MATERIAL TO PROCESS Start Marker

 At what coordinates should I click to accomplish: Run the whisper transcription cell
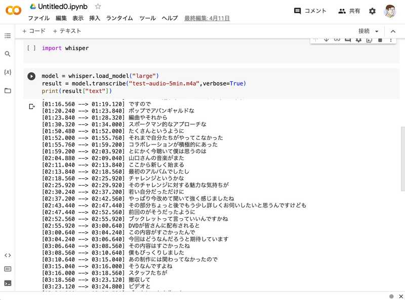pos(32,76)

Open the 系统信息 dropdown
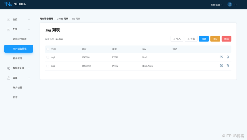217,5
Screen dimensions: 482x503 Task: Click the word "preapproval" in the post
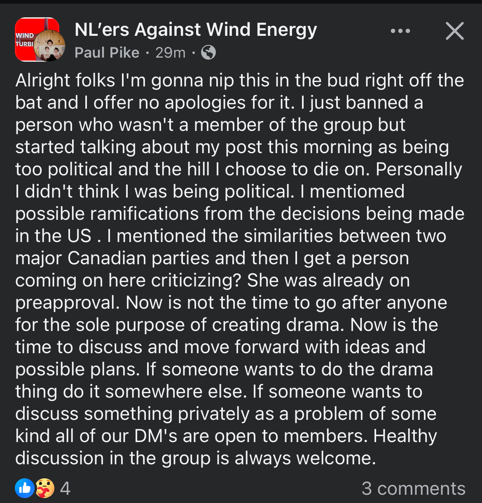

MATERIAL TO PROCESS End Marker

TASK TO COMPLETE:
I would like you to retype exactly the lines running from the one containing "Open the 系统信息 dropdown" to the last line of the entries, both included, leaving all pictures out.

RESPONSE BELOW:
Open the 系统信息 dropdown
217,5
Screen dimensions: 482x503 Task: Click the word "preapproval" in the post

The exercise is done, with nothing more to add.